[Stored items]
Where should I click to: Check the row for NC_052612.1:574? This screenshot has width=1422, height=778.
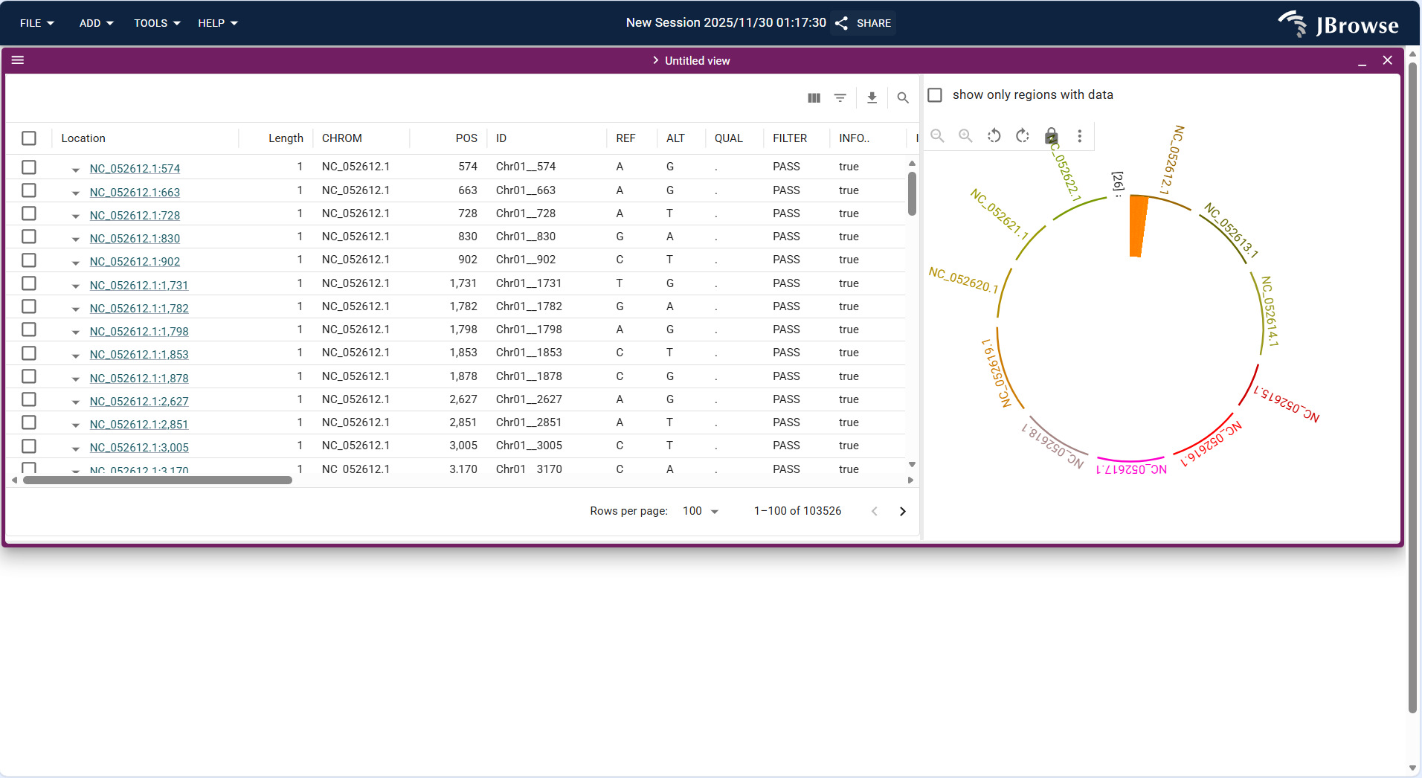pyautogui.click(x=28, y=167)
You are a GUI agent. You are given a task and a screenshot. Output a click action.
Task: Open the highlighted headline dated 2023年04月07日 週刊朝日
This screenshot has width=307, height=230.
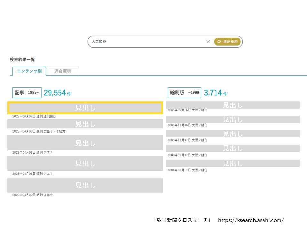point(85,108)
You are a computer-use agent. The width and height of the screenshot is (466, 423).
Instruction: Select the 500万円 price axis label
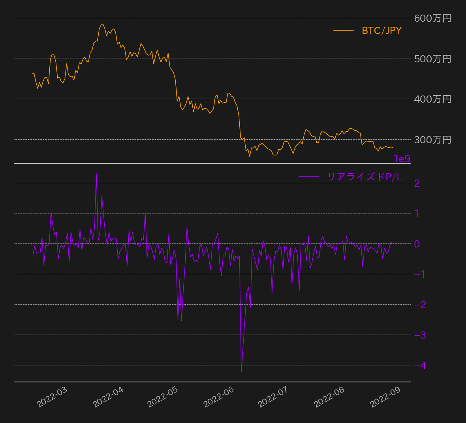(432, 59)
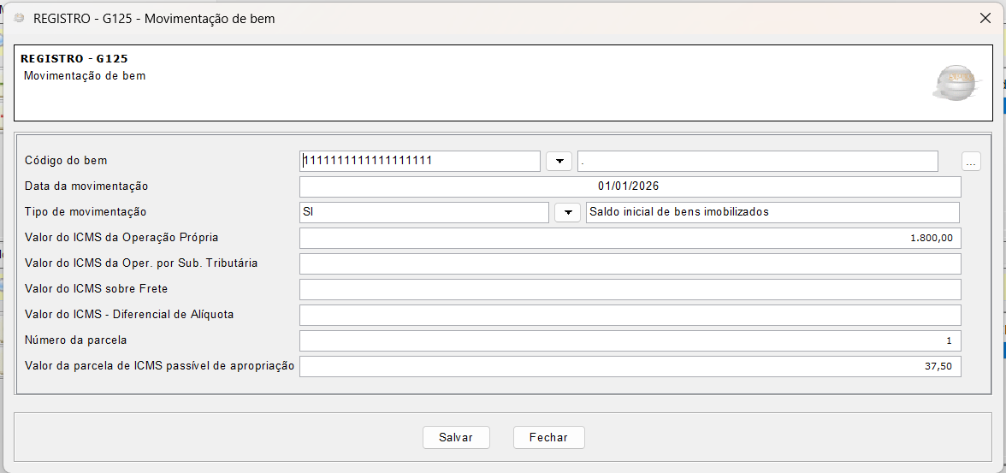
Task: Close the REGISTRO G125 dialog window
Action: tap(985, 18)
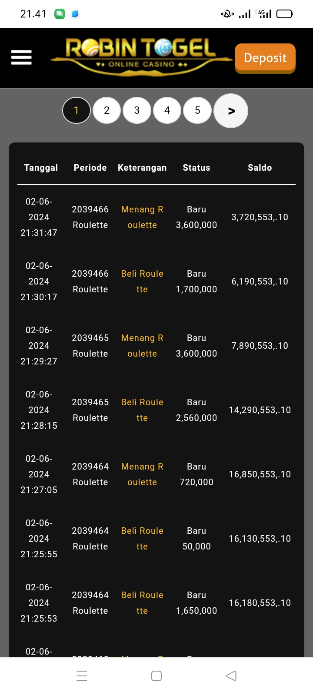Open the hamburger menu
313x695 pixels.
pos(21,57)
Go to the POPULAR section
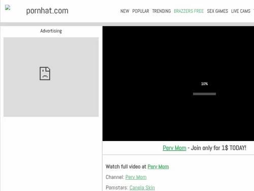Viewport: 254px width, 191px height. click(x=141, y=11)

▶ [Directions for this task]:
Return every line of the records above word for word, leaving out the pictures.

▶ [Result]:
Where should I click to: Check the row for NC_052612.1:574? This screenshot has width=1422, height=778.
pyautogui.click(x=28, y=167)
You are a GUI agent. You are given a task and a screenshot. Output a click action.
Task: Open the highlighted headline dated 2023年04月07日 週刊朝日
This screenshot has width=307, height=230.
point(85,108)
You are a computer-use agent. The width and height of the screenshot is (466, 423).
Instruction: Select the 500万円 price axis label
(432, 59)
Task: Close the REGISTRO G125 dialog window
Action: tap(985, 18)
Open the hamburger menu
313x695 pixels.
pos(21,57)
Go to the POPULAR section
Viewport: 254px width, 191px height. click(x=141, y=11)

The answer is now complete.